Approach and methods

For this analysis we identified seven European countries with varying models for raising revenue for health care and reviewed the evidence on the structure and evolution of these models. We looked at three countries in Europe that have developed different versions of the SHI model to fund health care – France, Germany and the Netherlands – and four countries that have relied on taxation as their main source of revenue – Italy, Spain, Sweden and the UK. We did not include funding for social care, but an account of how social care funding has changed in a range of high-income countries is given in a previous Health Foundation publication.

We also based our selection of countries on those that have higher or lower levels of spending on their publicly funded health care than the UK. Spending is measured in two ways: per head of population (that is, the money spent relative to the population in each country) or as a percentage of Gross Domestic Product (GDP), which shows the level of resources spent on health care relative to a country’s wealth.

Two of the tax-based systems (Italy and Spain) spent less (per head and as a percentage of GDP) than the UK over the 10-year period from 2011 to 2021, while Sweden spent more (Figures 1 and 2). All three have more devolved funding systems than the UK, raising much larger proportions of revenue through local taxation. France, Germany and the Netherlands consistently all spent more than the UK until 2019 (Figures 1 and 2). From 2019, the UK’s increase in expenditure as a proportion of GDP rose sharply due to COVID-19 spending and changes in the size of the UK’s economy (Figure 2) but spending per head remains higher in all three social insurance countries (Figure 1). France, Germany and the Netherlands have developed different approaches to social insurance. Germany and the Netherlands have encouraged competition between insurance funds, while France has seen the evolution of a larger, state-owned insurance body.

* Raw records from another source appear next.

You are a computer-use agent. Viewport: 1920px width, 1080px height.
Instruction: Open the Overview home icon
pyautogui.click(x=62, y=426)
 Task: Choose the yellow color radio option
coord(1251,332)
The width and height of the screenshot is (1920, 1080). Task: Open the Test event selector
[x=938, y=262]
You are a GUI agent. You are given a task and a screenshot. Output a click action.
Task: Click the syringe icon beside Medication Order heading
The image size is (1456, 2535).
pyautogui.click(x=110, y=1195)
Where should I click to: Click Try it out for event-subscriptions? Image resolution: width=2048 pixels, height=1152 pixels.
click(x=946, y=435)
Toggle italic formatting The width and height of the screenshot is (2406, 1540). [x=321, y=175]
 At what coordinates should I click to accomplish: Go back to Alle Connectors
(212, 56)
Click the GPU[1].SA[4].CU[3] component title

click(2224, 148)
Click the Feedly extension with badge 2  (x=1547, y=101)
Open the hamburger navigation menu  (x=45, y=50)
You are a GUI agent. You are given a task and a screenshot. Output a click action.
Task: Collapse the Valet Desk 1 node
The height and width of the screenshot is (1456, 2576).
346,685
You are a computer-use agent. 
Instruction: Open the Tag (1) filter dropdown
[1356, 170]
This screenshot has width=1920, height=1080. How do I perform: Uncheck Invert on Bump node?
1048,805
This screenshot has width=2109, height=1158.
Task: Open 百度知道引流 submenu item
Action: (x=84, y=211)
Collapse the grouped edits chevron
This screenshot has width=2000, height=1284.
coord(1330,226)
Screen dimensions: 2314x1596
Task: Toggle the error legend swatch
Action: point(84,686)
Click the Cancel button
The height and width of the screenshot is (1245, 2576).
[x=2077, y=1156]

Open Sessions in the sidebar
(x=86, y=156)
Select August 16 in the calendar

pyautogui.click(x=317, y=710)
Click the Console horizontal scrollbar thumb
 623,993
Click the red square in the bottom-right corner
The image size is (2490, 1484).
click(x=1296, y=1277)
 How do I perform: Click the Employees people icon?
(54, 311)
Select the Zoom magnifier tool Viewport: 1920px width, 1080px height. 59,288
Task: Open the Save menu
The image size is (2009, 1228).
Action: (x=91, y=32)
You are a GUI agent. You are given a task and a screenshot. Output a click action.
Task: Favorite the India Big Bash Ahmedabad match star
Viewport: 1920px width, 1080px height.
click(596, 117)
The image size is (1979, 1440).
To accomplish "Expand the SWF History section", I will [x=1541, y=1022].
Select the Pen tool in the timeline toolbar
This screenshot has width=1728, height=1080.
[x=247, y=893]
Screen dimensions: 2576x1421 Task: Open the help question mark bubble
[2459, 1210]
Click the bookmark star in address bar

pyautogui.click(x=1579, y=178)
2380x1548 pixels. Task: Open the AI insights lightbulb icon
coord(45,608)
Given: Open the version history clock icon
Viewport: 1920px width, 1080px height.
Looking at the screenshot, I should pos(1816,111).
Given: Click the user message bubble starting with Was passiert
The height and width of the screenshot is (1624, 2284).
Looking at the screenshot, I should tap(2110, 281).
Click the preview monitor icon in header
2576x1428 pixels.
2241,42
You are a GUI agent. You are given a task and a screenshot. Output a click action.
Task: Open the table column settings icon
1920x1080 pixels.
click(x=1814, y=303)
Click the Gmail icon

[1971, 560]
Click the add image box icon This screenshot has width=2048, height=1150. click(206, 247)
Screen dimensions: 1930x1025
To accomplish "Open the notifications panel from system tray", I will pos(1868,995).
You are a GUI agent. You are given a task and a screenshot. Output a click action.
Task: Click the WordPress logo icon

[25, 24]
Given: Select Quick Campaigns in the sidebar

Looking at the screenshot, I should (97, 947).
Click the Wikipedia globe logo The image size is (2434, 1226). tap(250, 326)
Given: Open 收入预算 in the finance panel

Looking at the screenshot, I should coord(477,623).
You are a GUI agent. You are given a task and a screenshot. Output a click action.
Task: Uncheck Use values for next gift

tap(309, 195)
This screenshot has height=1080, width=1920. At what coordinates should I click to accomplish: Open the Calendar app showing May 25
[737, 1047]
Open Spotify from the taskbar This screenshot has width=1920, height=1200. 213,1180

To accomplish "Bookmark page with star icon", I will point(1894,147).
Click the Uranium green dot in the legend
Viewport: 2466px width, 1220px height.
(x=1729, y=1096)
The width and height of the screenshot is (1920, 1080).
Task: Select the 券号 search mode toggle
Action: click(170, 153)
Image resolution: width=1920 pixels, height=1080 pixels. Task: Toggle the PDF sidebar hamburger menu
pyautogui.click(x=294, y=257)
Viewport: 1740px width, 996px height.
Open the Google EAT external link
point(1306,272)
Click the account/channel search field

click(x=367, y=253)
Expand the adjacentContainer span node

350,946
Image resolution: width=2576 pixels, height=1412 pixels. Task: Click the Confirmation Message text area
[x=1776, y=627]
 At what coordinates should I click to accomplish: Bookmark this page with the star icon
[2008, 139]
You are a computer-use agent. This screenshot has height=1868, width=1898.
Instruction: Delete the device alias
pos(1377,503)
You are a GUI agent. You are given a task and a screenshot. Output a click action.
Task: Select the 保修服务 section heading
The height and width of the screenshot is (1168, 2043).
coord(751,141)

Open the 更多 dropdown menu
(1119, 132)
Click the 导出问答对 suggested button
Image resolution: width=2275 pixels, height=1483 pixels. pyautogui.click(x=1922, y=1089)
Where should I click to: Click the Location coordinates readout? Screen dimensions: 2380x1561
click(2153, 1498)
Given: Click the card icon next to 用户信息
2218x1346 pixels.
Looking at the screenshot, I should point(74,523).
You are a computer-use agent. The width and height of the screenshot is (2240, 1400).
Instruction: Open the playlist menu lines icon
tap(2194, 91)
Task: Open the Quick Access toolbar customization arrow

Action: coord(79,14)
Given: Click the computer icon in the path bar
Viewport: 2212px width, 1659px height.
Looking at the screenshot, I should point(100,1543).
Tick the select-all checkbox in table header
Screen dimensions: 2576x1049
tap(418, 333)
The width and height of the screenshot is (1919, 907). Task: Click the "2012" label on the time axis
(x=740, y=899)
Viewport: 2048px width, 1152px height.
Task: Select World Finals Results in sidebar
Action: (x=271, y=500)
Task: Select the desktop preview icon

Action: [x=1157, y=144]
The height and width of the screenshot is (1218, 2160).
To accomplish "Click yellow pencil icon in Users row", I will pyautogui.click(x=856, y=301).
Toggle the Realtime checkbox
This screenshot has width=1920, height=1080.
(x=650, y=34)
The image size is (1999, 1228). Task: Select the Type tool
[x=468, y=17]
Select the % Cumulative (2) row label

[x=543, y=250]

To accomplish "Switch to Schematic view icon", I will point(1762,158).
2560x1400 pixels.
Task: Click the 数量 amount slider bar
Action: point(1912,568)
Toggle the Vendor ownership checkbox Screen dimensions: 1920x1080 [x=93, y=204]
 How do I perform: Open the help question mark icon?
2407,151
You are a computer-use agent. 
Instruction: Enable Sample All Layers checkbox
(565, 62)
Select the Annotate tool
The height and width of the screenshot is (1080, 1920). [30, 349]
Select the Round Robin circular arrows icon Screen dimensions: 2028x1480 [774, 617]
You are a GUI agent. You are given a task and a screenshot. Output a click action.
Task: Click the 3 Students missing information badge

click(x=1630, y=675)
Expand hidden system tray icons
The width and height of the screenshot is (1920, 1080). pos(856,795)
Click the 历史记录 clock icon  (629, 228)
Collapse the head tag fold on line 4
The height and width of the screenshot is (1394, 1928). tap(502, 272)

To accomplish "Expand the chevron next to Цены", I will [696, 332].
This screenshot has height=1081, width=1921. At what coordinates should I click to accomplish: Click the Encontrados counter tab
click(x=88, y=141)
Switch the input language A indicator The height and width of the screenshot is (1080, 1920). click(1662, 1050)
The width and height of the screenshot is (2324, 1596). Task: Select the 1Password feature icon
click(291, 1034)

* EU14 refers to a group of countries that were members of the EU prior to 2004 (Austria, Belgium, Denmark, Finland, France, Germany, Greece, Republic of Ireland, Italy, Luxembourg, Netherlands, Portugal, Spain and Sweden).

Source: OECD. Health expenditure and financing.

* EU14 refers to a group of countries that were members of the EU prior to 2004 (Austria, Belgium, Denmark, Finland, France, Germany, Greece, Republic of Ireland, Italy, Luxembourg, Netherlands, Portugal, Spain and Sweden).

Source: OECD. Health expenditure and financing.

To describe and assess the revenue-raising systems in the seven countries, we drew on a mix of publicly available data from the OECD, the WHO European Observatory on Health Systems and Policies, the WHO’s Regional Office for Europe and the Commonwealth Fund. These included the detailed overviews contained in the Health Systems in Transition series (HiTs) produced by the WHO European Observatory, and previous reviews of health care financing in Europe.

Our aim is to give the most up-do-date description of the current health system for each country and then describe some key changes in each system over time. Publication dates of HiTs (the most detailed source of information on national health systems) vary, and we have used the most recently available publications. We have also used data from the most recent year available from the OECD. Our objective is to give an overview of how the health system funding models work, rather than a comprehensive compilation of data on each system.


* For comparing countries’ expenditure, we used OECD data on ‘government or compulsory’ health spending, which counts mandatory SHI contributions, rather than total health expenditure, which also includes private insurance and out-of-pocket spending.